Back to The L.A. Times:
Obama has long said his administration will be driven by competence, not political ideology. He has blamed the nation's problems on a failed and highly partisan political system, and has said that solutions should come by building coalitions that cross the traditional battle lines in Washington policy fights.
Gee, that's what Bush said when he first came to Washington. Of course, having bipartisan legislation requires both sides of the aisles in Congress having a meaningful contribution. But as we just saw in the House, with Republicans being shut out of the crafting of the stimulus bill, it was the opposition to the stimulus that was bipartisan, not the support for it. That's not Obama's fault, of course, but he could have announced his refusal to sign a bill that was not bipartisan if only he hadn't spend the past month telling us that the world would end if the stimulus bill wasn't passed immediately.
Regarding Obama's reneging on the "Buy American" provisions:
Obama's new language was "a little disturbing," said Jeff Faux, an economist at the liberal Economic Policy Institute, which has received funding from labor unions.
He said the president had "moved so quickly to concede on this question without really drawing the debate out."

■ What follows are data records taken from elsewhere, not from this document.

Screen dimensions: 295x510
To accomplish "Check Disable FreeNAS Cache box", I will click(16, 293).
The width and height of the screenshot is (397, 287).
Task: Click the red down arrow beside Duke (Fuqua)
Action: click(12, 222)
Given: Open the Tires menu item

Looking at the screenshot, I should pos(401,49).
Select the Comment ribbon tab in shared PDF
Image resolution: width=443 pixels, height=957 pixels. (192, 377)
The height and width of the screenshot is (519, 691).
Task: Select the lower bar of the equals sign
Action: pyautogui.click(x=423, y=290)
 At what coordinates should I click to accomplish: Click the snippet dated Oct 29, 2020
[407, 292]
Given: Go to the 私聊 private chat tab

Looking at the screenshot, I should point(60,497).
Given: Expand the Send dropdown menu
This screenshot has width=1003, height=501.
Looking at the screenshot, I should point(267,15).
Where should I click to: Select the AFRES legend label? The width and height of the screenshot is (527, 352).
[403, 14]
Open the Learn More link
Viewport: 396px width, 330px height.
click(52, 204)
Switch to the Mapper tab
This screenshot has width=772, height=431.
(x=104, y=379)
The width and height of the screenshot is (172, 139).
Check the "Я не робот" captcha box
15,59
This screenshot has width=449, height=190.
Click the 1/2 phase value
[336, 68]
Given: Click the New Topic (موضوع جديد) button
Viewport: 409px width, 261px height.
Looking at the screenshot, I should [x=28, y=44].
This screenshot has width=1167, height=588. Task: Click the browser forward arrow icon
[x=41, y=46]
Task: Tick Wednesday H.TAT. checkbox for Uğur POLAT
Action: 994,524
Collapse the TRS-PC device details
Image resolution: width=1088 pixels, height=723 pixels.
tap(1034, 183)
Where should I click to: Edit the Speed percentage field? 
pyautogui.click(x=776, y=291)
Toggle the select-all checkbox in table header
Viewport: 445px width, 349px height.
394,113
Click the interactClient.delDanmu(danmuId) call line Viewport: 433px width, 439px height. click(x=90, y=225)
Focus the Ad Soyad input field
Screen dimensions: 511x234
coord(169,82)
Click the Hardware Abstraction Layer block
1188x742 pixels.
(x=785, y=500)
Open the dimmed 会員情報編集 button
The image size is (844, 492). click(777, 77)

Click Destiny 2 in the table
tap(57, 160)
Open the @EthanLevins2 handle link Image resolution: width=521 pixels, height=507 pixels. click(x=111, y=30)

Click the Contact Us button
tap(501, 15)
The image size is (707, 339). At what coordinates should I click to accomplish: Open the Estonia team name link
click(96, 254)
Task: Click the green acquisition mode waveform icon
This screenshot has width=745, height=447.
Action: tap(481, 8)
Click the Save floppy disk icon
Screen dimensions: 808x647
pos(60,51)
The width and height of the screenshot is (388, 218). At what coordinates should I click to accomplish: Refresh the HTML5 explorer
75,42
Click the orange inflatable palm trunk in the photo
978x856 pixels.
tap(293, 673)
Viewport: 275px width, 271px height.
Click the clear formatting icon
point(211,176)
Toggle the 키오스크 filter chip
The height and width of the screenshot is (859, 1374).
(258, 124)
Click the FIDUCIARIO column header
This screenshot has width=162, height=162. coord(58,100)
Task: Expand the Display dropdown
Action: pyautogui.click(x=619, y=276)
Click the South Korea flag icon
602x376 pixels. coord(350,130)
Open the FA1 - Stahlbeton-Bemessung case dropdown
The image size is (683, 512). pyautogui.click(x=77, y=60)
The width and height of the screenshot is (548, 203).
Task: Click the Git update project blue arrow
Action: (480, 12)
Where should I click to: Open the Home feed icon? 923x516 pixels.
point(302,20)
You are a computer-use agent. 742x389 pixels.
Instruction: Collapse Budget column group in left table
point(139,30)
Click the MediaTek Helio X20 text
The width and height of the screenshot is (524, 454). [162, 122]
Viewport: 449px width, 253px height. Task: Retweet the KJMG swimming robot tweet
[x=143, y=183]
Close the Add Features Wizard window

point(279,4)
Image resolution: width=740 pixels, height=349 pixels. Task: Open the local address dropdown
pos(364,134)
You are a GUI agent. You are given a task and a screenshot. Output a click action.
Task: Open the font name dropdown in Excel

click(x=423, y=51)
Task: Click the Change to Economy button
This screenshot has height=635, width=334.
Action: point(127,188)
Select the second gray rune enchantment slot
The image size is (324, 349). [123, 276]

"Drawing out the debate"? There's no time to debate! Don't you see that we're in a crisis that's about become a catastrophe if we don't put our great-great-grandchildren's tax dollars to work for us now!!
Now, some labor advocates worry about how aggressively the new president will push to fulfill other key campaign promises, such as passage of the so-called card check legislation that would make it easier to form labor unions.
If by "make it easier to form" you mean "systematize bullying by", well....
Read the full article for more quotes on stem cells, faith-based rehab initiatives, "Buy American", etc, for Peter Wallsten's repeated assertion that staying out of a church's internal business (as opposed to denying them funding on religious grounds) equals "religious discrimination", and for Barry Lynn's despondent conclusion.
A word curiously absent from this article: Iraq.